Velten Schäfer 13.02.2009 / Bewegung

Auferstehung der Nestbeschmutzer

Die »Bundesarbeitsgemeinschaft Kritischer Polizisten« formiert sich neu – trotz aller Hindernisse

In den Achzigern und Neunzigern machten die »Kritischen Polizisten« Furore. Sie kritisierten die Polizeipraxis, forderten die Abschaffung der Geheimdienste und deckten einen Rassismusskandal bei der Hamburger Polizei auf. Dann wurde ihr Sprecher Thomas Wüppesahl in einem fragwürdigen Prozess wegen eines geplanten Raubmordes inhaftiert. Jetzt kämpft er um seine Rehabilitierung – und will die Arbeit wieder aufnehmen.

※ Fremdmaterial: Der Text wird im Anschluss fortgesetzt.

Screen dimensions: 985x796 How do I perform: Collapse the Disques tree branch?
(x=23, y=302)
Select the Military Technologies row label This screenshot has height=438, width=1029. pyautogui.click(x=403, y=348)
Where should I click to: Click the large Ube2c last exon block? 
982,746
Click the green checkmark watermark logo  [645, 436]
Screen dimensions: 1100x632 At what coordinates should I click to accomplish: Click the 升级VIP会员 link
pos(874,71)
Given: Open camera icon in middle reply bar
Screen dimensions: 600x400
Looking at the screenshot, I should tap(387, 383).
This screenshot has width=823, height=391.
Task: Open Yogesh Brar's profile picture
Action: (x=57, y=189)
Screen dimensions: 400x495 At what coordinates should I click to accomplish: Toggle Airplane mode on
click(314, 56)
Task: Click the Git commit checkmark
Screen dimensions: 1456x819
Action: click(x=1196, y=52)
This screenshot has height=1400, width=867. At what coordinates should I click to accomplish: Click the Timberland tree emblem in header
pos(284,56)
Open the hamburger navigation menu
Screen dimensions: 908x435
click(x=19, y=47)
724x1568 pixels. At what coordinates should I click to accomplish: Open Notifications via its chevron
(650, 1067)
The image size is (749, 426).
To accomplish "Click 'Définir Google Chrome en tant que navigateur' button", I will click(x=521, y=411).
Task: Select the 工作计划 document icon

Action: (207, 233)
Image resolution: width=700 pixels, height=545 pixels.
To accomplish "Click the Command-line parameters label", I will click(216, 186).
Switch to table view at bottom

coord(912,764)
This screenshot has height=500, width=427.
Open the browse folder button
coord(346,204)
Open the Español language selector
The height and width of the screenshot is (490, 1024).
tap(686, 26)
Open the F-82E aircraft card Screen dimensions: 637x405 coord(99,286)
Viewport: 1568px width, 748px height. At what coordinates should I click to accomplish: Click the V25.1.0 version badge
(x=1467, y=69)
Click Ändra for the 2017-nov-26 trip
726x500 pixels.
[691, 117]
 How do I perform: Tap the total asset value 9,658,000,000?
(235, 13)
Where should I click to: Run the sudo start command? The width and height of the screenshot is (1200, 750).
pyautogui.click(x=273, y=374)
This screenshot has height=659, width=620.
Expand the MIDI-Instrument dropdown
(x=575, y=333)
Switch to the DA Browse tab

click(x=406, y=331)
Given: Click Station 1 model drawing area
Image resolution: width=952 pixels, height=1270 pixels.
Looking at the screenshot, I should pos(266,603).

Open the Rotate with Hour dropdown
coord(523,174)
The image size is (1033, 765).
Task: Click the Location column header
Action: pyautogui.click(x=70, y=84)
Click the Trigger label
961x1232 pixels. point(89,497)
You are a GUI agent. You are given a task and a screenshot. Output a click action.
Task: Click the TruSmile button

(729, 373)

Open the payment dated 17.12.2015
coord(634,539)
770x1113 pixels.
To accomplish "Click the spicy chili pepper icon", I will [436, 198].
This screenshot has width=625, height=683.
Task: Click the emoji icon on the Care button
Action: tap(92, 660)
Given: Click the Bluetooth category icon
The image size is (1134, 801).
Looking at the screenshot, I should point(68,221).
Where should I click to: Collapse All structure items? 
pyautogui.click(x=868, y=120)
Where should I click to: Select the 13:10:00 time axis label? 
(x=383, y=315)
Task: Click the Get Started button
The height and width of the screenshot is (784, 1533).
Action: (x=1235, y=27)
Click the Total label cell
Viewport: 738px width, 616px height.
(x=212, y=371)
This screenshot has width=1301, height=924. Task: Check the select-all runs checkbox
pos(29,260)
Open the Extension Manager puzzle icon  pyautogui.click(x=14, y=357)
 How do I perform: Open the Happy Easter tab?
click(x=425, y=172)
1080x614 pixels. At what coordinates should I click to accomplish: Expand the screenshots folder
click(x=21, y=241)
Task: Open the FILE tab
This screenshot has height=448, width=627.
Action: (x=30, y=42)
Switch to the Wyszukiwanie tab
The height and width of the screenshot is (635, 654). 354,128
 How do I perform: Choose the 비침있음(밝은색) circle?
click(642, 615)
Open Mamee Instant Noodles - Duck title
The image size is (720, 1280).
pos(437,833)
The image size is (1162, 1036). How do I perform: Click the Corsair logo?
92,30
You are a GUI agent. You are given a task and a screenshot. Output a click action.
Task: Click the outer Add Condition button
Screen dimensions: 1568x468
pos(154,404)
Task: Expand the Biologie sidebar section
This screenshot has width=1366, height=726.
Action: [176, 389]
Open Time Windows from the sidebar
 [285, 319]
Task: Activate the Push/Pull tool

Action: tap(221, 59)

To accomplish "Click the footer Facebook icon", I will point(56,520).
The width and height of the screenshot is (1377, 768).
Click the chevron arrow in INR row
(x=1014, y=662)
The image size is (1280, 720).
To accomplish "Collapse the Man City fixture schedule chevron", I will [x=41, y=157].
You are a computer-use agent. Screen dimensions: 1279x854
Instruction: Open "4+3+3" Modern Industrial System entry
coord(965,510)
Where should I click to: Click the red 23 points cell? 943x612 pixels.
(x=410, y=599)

Thomas Wüppesahls Leben gleicht einem Agentenroman. Es führte ihn aus der Hamburger Polizei in die Bewegungen der achtziger Jahre, in den Bundestag, zurück zur Polizei, immer wieder vor Gericht – und zuletzt für Jahre hinter Gitter. Dennoch denkt der Mann, der E-Mails mit »Euer Lieblingsbulle, Euer Lieblingsknacki« unterzeichnet, nicht ans Resignieren. Er will dort weitermachen, wo er vor 20 Jahren begonnen hat. Die »Bundesarbeitsgemeinschaft Kritischer Polizisten«, von Wüppesahl und anderen 1986 gegründet und vor einigen Jahren verstummt, soll wieder erwachen. Am 21. Februar wird es in Hamburg eine Mitgliederversammlung geben, die erste seit vielen Jahren.